The US Dollar pared earlier gains Friday in a classic “Buy the Rumour, Sell the Fact” response to second-quarter GDP numbers that showed economic growth picking up sharply, although analysts are growing doubtful about the prospect of further outperformance from the world’s largest economy in the quarters ahead.
US GDP growth rose at an annualised pace of 4.1% during the three months to the end of June, up sharply from the upwardly-revised 2.2% pace of growth seen at the beginning of the year, but marginally below the economist forecasts for a 4.2% increase.
Consumer spending and strong export trade growth were the main contributors to the uptick in US growth, although federal and local government spending were also flagged by the Bureau of Economic Analysis as key drivers behind the upturn too.
The personal consumption expenditures price index, which is the Federal Reserve‘s preferred measure of inflation, was shown to have risen at a rate of 2% during the second quarter. This is on the button as far as the Fed’s target goes and supports market expectations of further interest rate rises to come.
“Growth flowered in the spring, but there were plenty of reasons to think that the US economy can’t sustain anywhere near that pace head,” Avery Shenfeld, chief economist at CIBC Capital Markets. “Overall, these are definitely big numbers, but not unexpectedly so, and should not alter views on the Fed or the second half outlook much.”
Trade data for the second quarter, released on Thursday, showed a marked increase in US exports during recent months and so had pointed toward a strong GDP number Friday. And this was when markets were already anticipating an upturn given solid levels of consumer spending revealed in the monthly data.
“Nominal GDP rose at a startling 7.4% rate – great for corporate earnings, given slow growth in unit labor costs,” says Ian Shepherdson, chief US economist at Pantheon Macroeconomics. “The Q2 number means that next week’s monthly data for June will be soft, and the May and/or April numbers will be revised down.

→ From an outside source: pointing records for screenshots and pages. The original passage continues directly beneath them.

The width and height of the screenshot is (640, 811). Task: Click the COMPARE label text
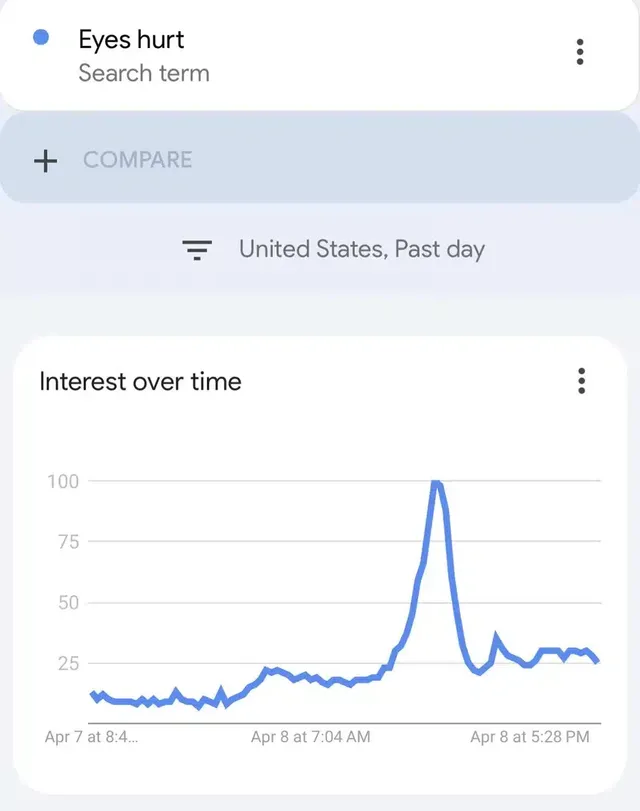click(x=137, y=160)
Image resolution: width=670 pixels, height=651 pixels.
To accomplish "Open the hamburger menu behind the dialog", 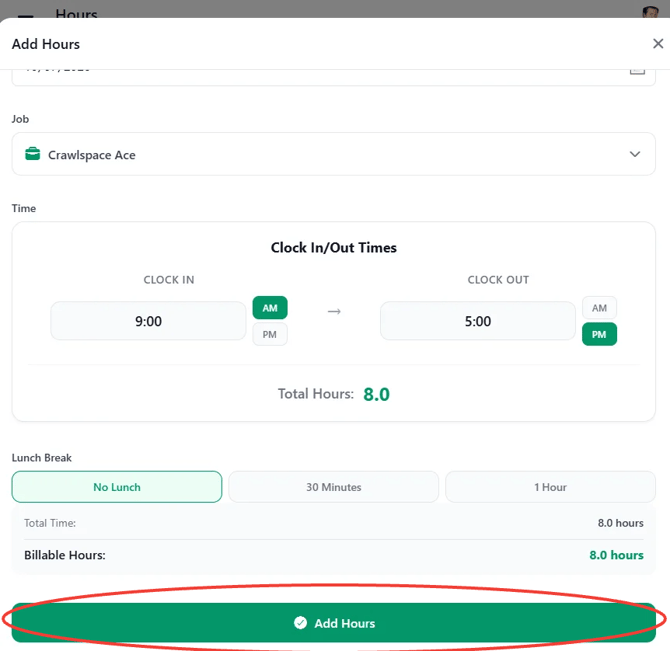I will click(x=26, y=15).

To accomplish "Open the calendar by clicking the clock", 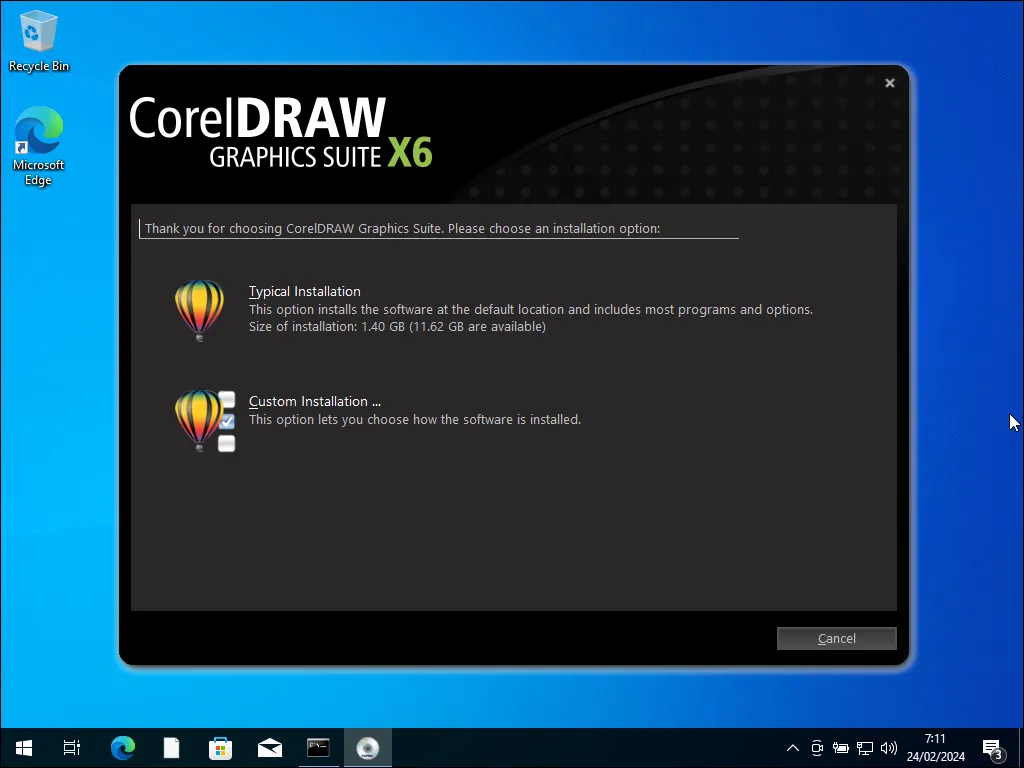I will (934, 747).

This won’t change the Fed’s policy outlook, but it will give doves a bit more room to breathe, for now.”
The US Dollar index was quoted 0.06% higher at 94.81 following the release after paring back an earlier 0.09% gain while the Pound-to-Dollar rate was 0.04% lower at 1.3003 and the Euro-to-Dollar rate was 0.02% lower at 1.1640. Both Sterling and the Euro also pared losses against the greenback following the report.

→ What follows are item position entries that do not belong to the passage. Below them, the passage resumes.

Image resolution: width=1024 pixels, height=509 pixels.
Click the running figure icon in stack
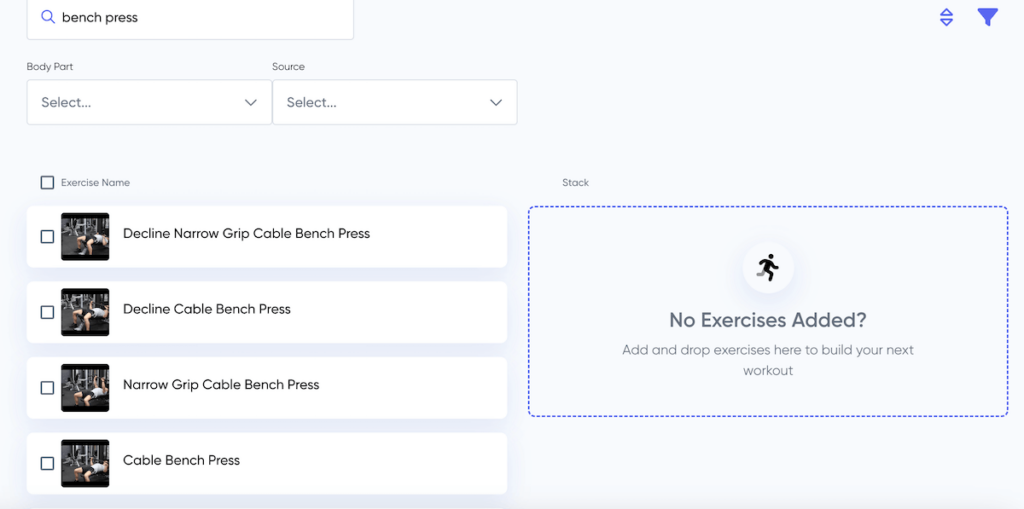pyautogui.click(x=768, y=267)
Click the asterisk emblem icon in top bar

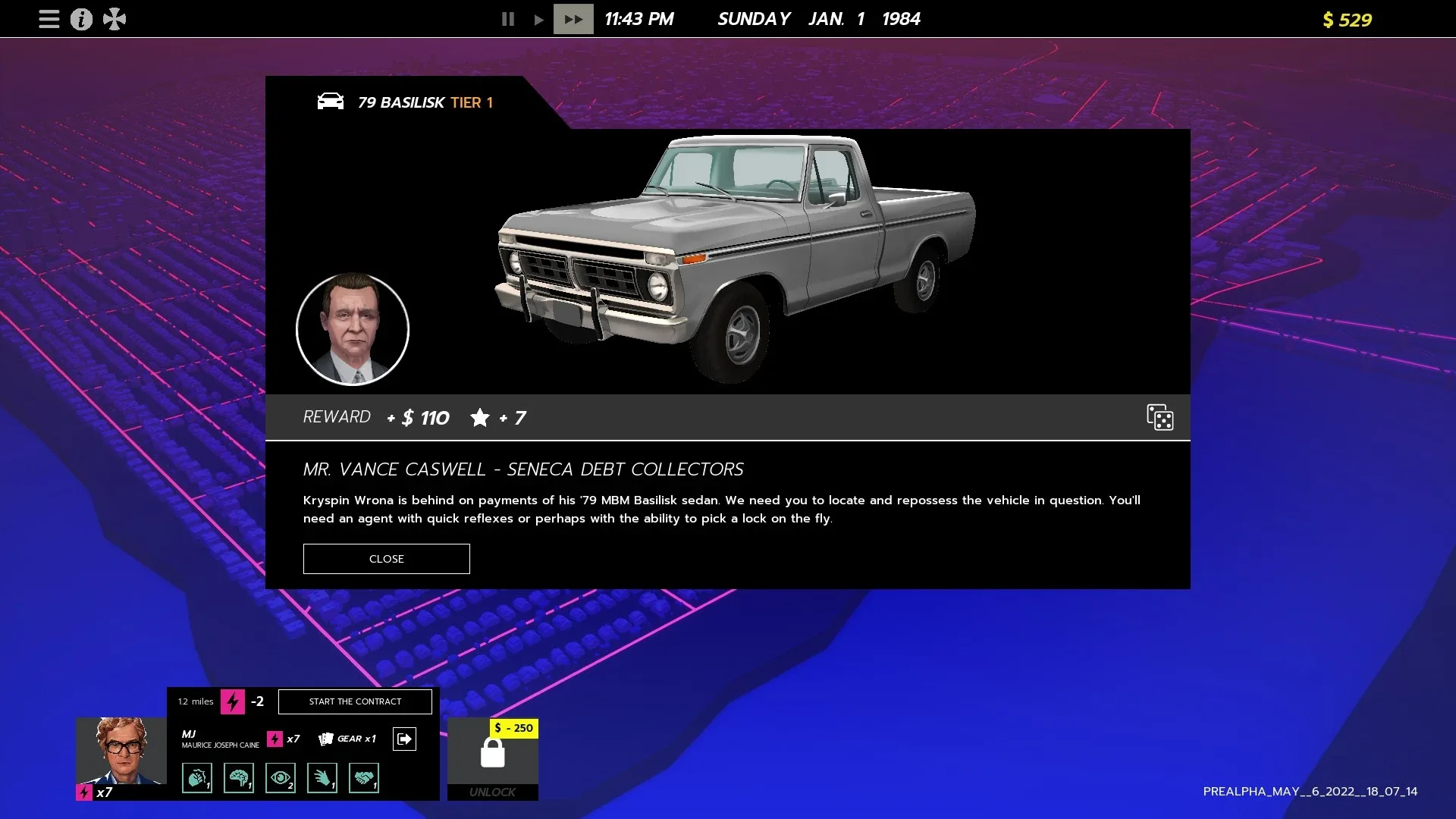115,19
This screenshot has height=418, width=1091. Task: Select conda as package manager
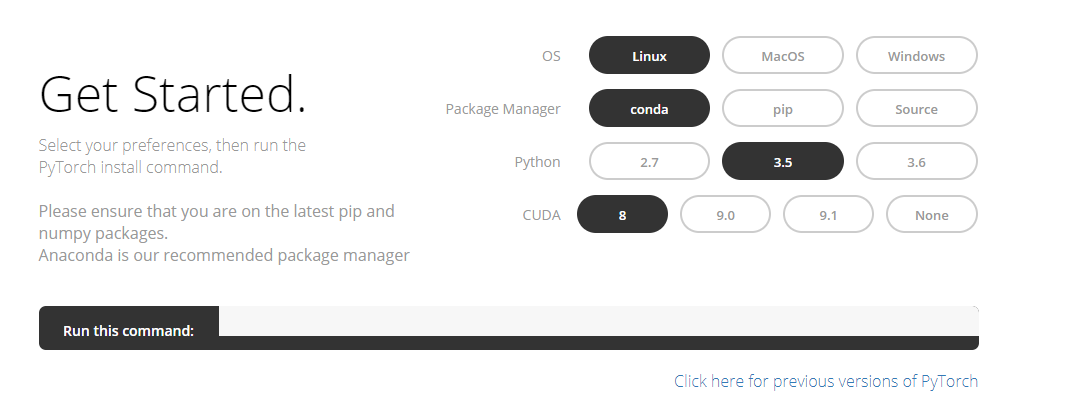coord(649,108)
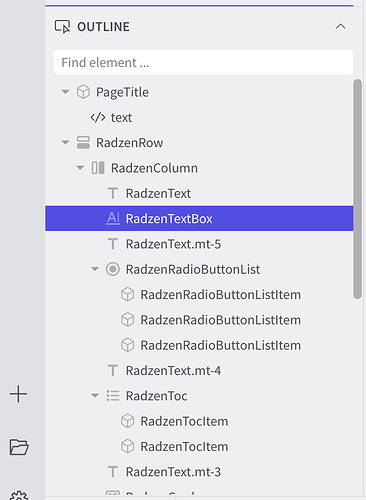Click the RadzenRadioButtonList radio icon
366x500 pixels.
pos(113,269)
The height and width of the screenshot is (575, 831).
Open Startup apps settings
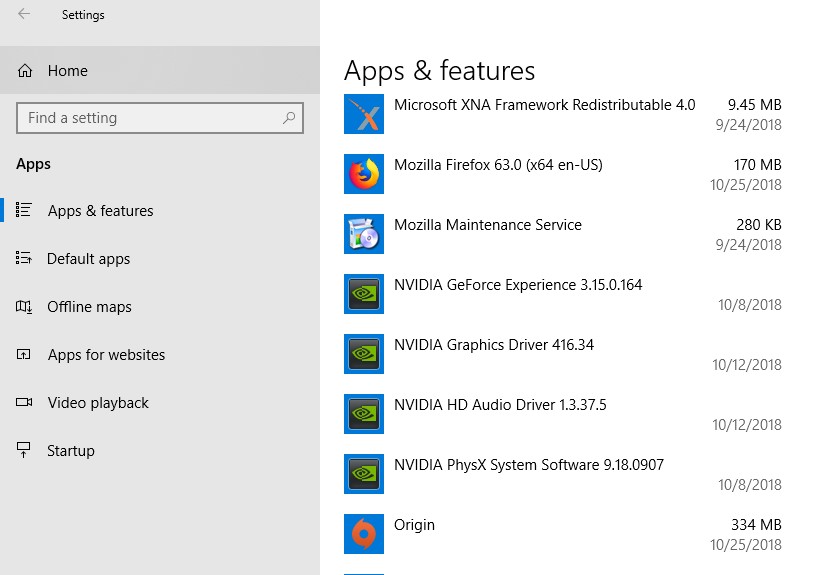[70, 451]
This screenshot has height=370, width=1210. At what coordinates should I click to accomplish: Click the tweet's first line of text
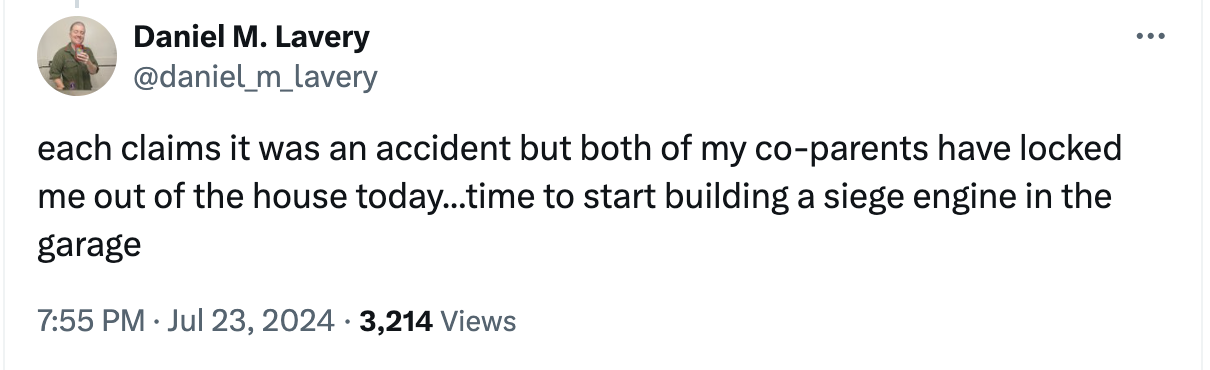[x=579, y=150]
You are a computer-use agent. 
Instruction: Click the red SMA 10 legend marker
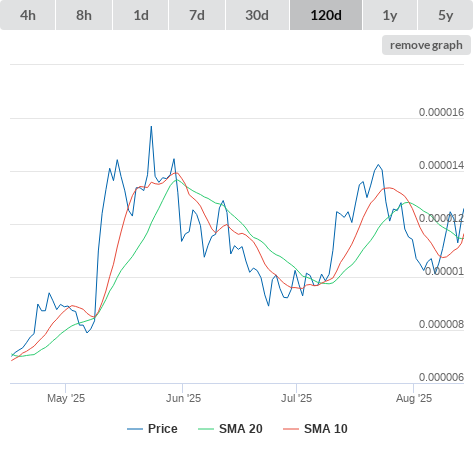[x=291, y=429]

“The 4.1% annualised gain in second-quarter GDP should ensure that the Fed continues to hike its policy rate once every quarter, particularly as core PCE consumer prices increased by 2.0% annualised,” says Paul Ashworth, chief US economist at Capital Economics. “Helped by the massive fiscal stimulus, the economy enjoyed a strong first half of this year but, as the stimulus fades and monetary policy becomes progressively tighter, we expect GDP growth to slow markedly from mid-2019 onwards.”
Currency markets care about the GDP data because it reflects rising and falling demand within the UK economy, which has a direct bearing on consumer price inflation, which is itself important for questions around interest rates. And interest rates themselves are a raison d’être for most moves in exchange rates.
The Federal Reserve has raised interest rates seven times since the end of 2015, taking the Federal Funds rate range to between 1.75% and 2%. Many economists expect it to raise rates so that the top end of that range hits 3.25% around the end of 2019.
Changes in interest rates, or hints of them being in the cards, are only made in response to movements in inflation but impact currencies because of the push and pull influence they have on international capital flows and their allure for short-term speculators.
“There’s no doubt the US economy is strong – especially given where we are in the cycle – and today’s 2Q18 GDP release should in effect confirm this strength. But if anything, our message to investors today is to warn against extrapolating a potential 4% quarterly annualised growth figure,” says Viraj Patel, an FX strategist at ING Group. “Today’s US GDP print is not the start of a new economic norm; the circa 4% figure is distortedly high due to base effects (soft 1Q), some tariff-related trade activity and high inventories.”
Patel says it is essential not to confuse “optically high” quarterly numbers with annual economic growth, the pace of which is expected to come in at a much lower 2.8% – 3% this year, given the importance of GDP growth differentials for exchange rates.
Most analysts now agree that superior levels of US economic growth have bolstered the case for the Federal Reserve to keep raising its interest rate, at a time when the interest rate outlook elsewhere in the world has deteriorated, which has incentivised traders into selling other developed world currencies and buying US Dollars.
Eurozone economic growth nearly halved in the first quarter, falling from a quarterly pace of 0.7% to just 0.4%, and so too did growth in the UK. Second quarter data is yet to be released for the Eurozone and UK, although neither has benefited from the short-term boost delivered to the US economy by President Donald Trump’s tax cuts.